**Text provided**.
Azure Integration Platforms: Why, Which Aspects, and How to Monitor Them?
With the rise of cloud solutions, digital transformation issues, hybrid architectures, and so on, integration platforms still have an invaluable role to play. Integration platforms are, by definition, at the heart of an organization’s information system and, as such, are crucial to the smooth running of the company.
Cellenza believes that monitoring, KPI analysis, and continual improvement are essential to an integration platform’s success. It covers all aspects of these issues.
APIs in the Integration Platform
APIs now play a critical role in modern integration platforms. The number of APIs within information systems is increasing due to digital transformation projects, APIzation, and the need to consume data faster.
Within your integration platform, APIs will play:
- either an input gateway role: source partners will be able to push data and/or retrieve its processing status; or
- an output gateway role: APIs will allow the various backends to recover data (raw or modified) stored in their respective databases.
Given how vital these components are, it’s essential to address the issues of monitoring, analysis, and Run during the platform’s design stage.
From an infrastructure perspective, monitoring APIs in Azure follows a four-step process:
- API metrics
- Activity logs
- Resource logs
Two API metrics are important: capacity, which helps size the API, and requests, which allow us to analyze the traffic passing through it with feedback to help spot problem areas.
The alerts will be based on metrics to trigger actions such as email, SMS, push notifications, and phone calls.
The activity logs are crucial: they allow us to identify “who, when, what” quickly.
Finally, resource logs are mainly used in debugging sessions. They help us track the operations performed on the Azure resources.
But it’s also important to look at these issues from a functional and business point of view. Using data from the monitoring tools, we try to measure:
- API use: which APIs are being used? How many requests?
We also look at who is consuming the APIs. Some of Cellenza’s clients are keen to identify API consumers so they can consider monetizing their APIs and, by extension, their core business.
- API availability
Are the APIs up or down? This information is of significant value to our clients from a technical and business point of view. The goal here is to tell at a glance if critical APIs are available or not and to measure any impact this may have. Decision-makers can use this data to assess the work and urgency required to fix the problem.
- API adoption
KPIs that measure API activity are also used to gauge API adoption levels. Are our APIs being used? Are they finding their consumers? If yes, what can we learn from these figures to continue to improve the API experience? If not, why not? Is the API documentation up to date and relevant?

**Records from a pointing dataset**.
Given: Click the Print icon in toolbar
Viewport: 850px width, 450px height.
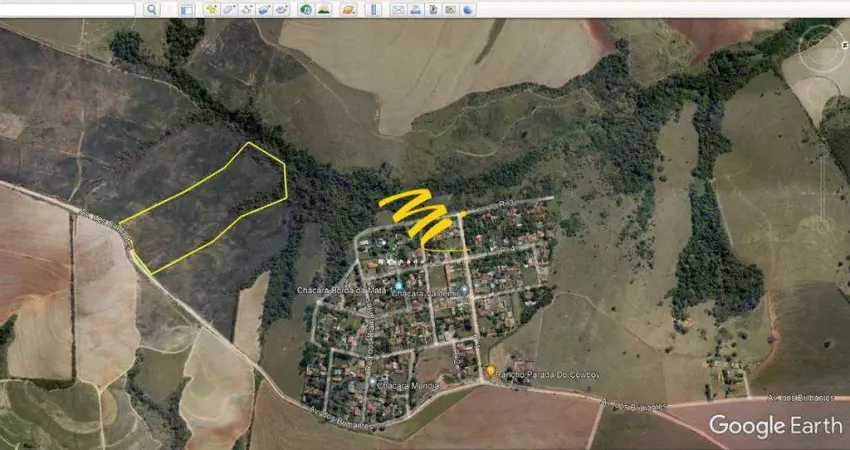Looking at the screenshot, I should 415,9.
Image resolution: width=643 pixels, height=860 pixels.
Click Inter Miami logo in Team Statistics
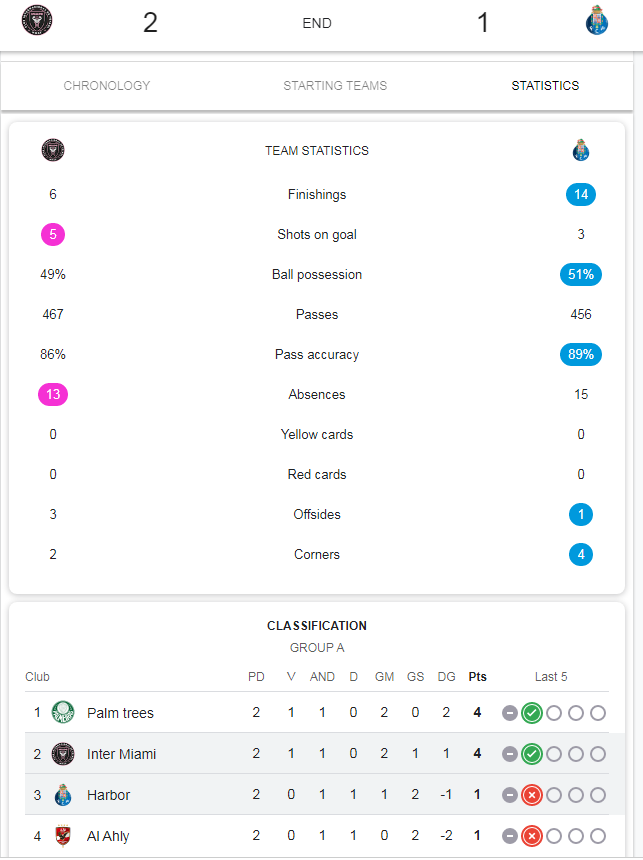click(x=53, y=150)
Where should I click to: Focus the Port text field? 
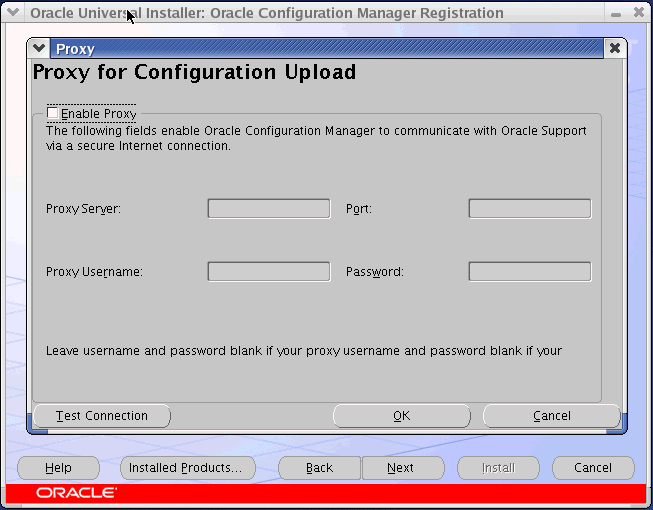(x=529, y=209)
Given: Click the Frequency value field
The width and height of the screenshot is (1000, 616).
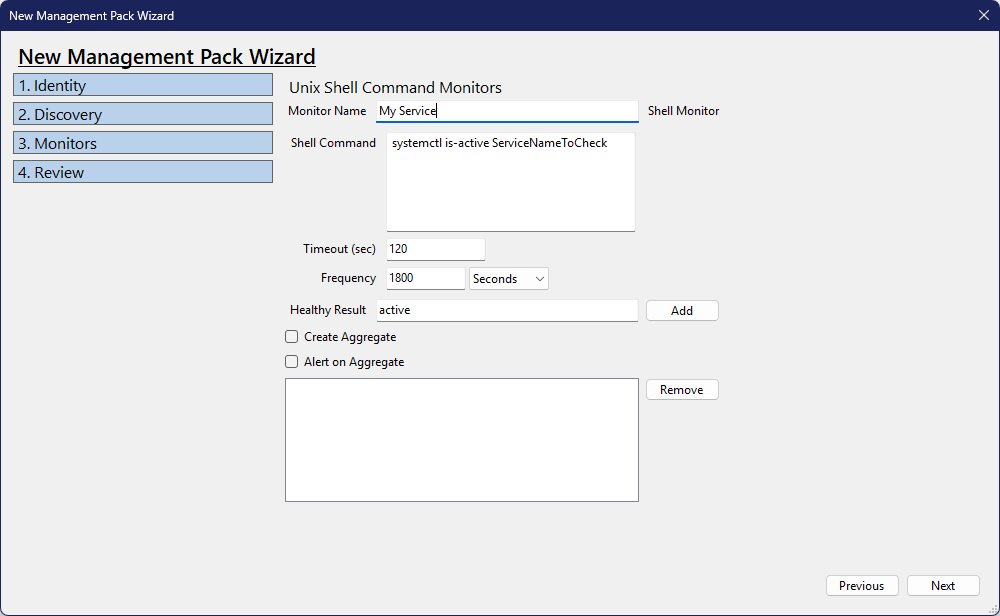Looking at the screenshot, I should (x=425, y=279).
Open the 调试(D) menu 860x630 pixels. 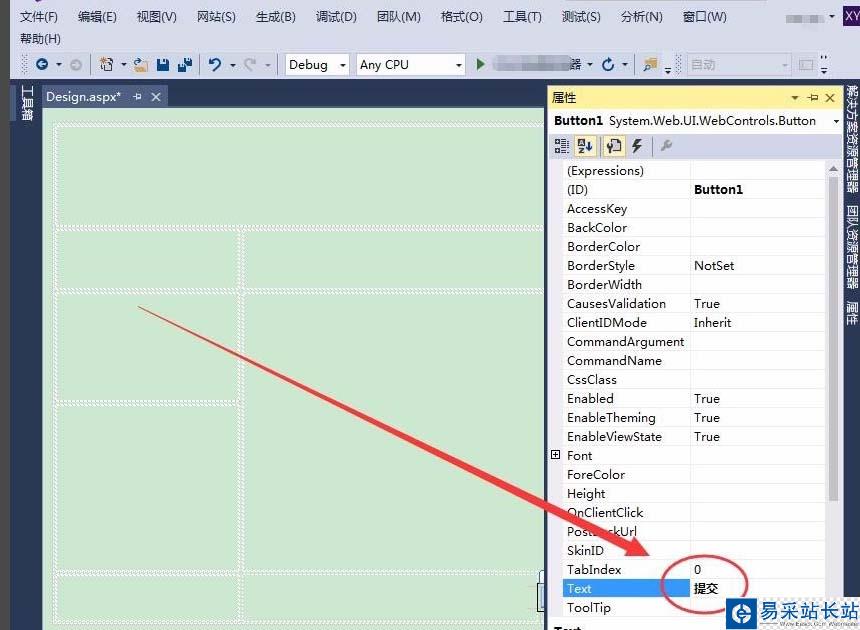point(336,17)
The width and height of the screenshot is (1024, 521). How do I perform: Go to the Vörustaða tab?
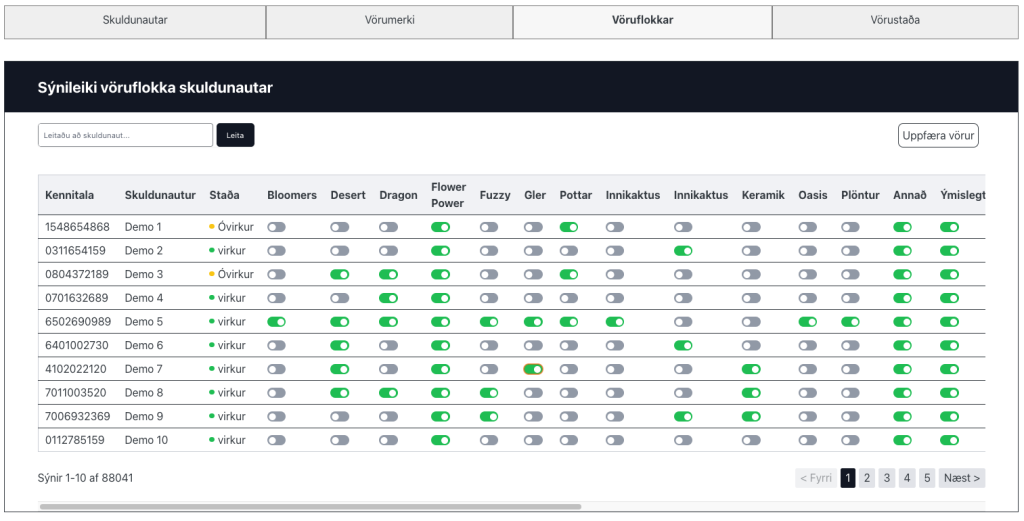[x=895, y=21]
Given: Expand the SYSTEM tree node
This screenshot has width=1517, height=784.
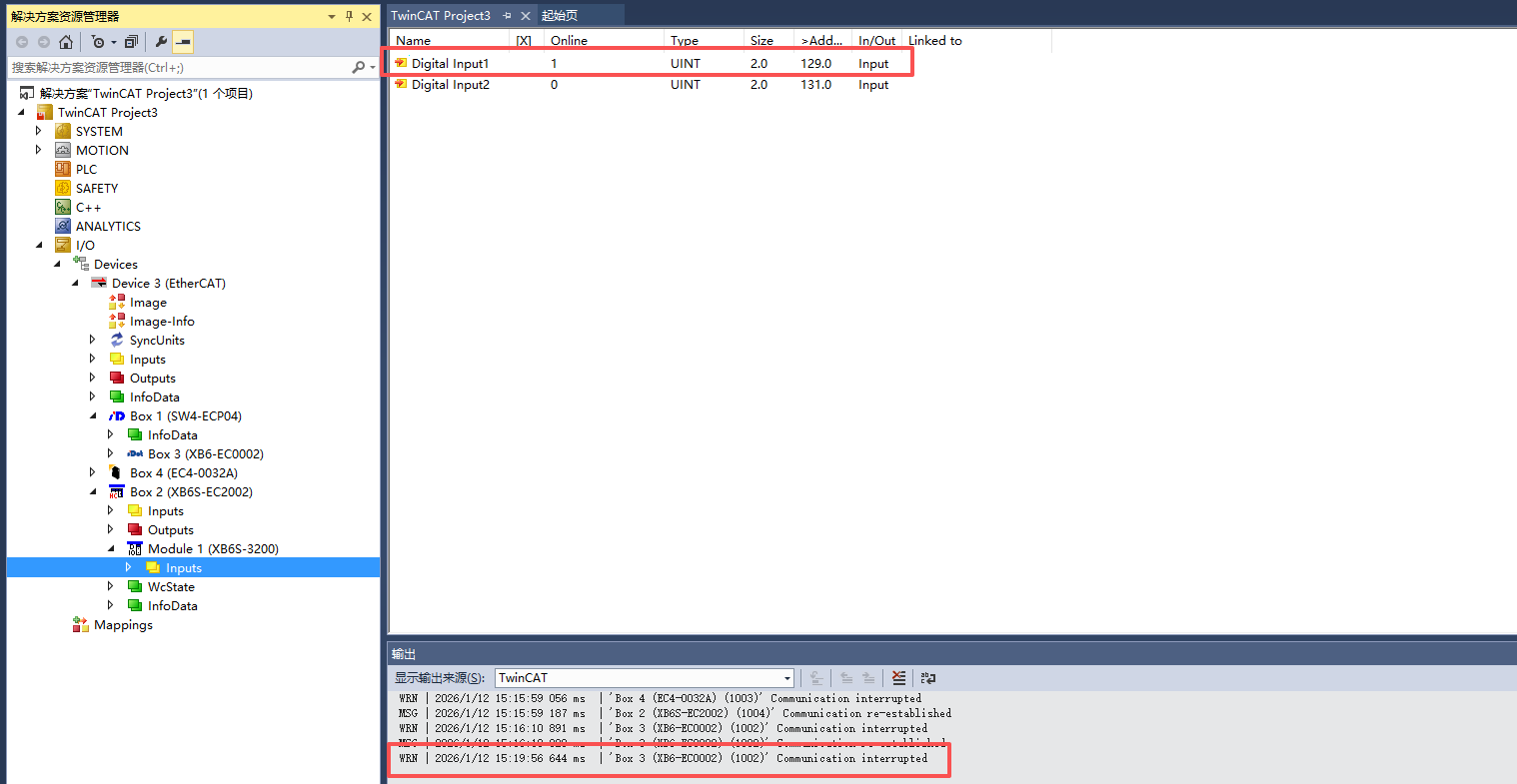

**Required work**. Translate this sentence from the article on monitoring Azure integration platforms into French: "The alerts will be based on metrics to trigger actions such as email, SMS, push notifications, and phone calls."

**Answer in full**. Les alertes seront basées sur des métriques pour déclencher des actions telles que des e-mails, des SMS, des notifications push et des appels téléphoniques.